Then came the amendment of the old constitution which was self-serving and scornful of the doctrine of separation of power. The then President, Kenyatta (1963-1978) signed into law 13 fundamental amendments to consolidate power in the executive. His successor, Daniel Moi(1978-2002) follow in his footsteps as he abolished multiparty thus containing the political space further. Another of his amendments removed the tenure of judges. This went against judicial independence by placing the judiciary under executive control. In the last decade, Kenta has made progress towards democratization particularly in the aftermath of the violently disrupted elections in 2007. That election exposed the country’s fragile democracy. It also underscored the indispensability of a ruler based politics forcing erstwhile political rivals to close ranks in the enactment of the 2010 constitution.

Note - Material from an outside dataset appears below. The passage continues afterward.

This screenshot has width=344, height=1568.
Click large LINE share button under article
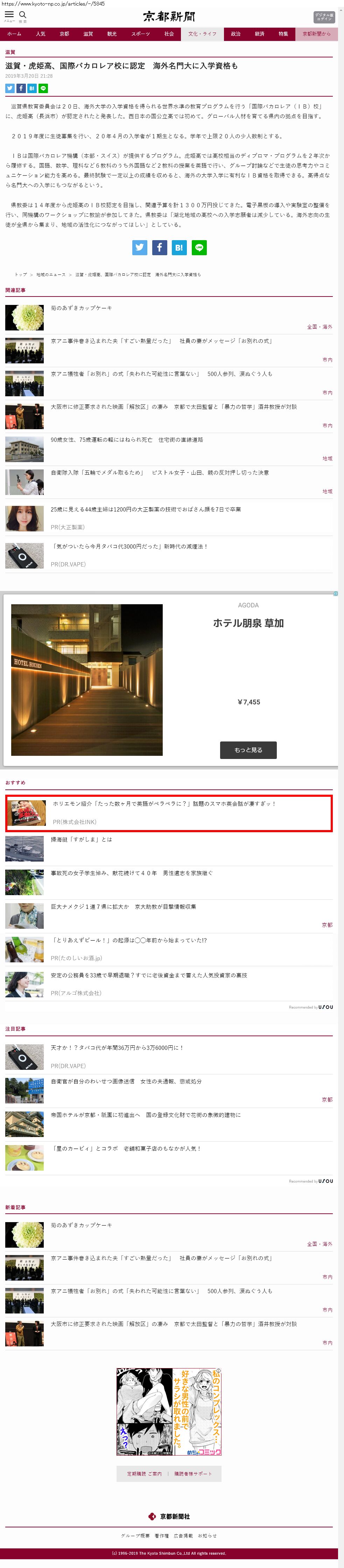click(x=199, y=247)
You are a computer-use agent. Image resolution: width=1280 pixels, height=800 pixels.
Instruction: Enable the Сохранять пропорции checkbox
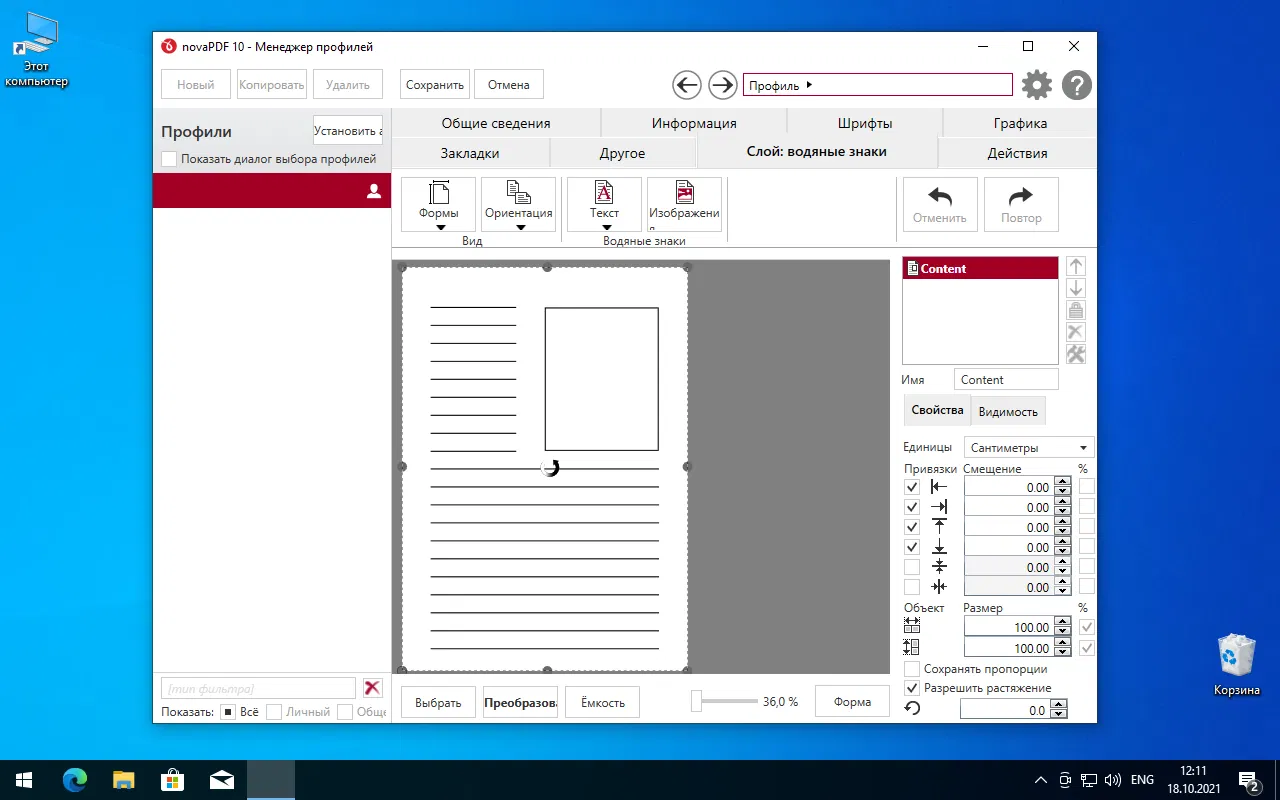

Subsequent elections have not affirmed Kenyans’ confidence in participatory democracy. In each of the three elections held under the 2010 constitution, bigotry and fraud upstaged policy. Elections held in 2013, and twice in 2017, were marred by boycotts, violence and rigging.
A prerequisite for Kenya’s democratic renaissance is leadership that is immersed in the national values that are contained in the constitution. Kenyan politicians, beginning with Kenyatta, must submit to constitutionalism – a morally binding fidelity to the rule of law – to infuse trust in the society and confidence in state institutions. The current political climate does not provide much room for optimism since rogue politicians are not sanctioned. This has led to endemic impunity.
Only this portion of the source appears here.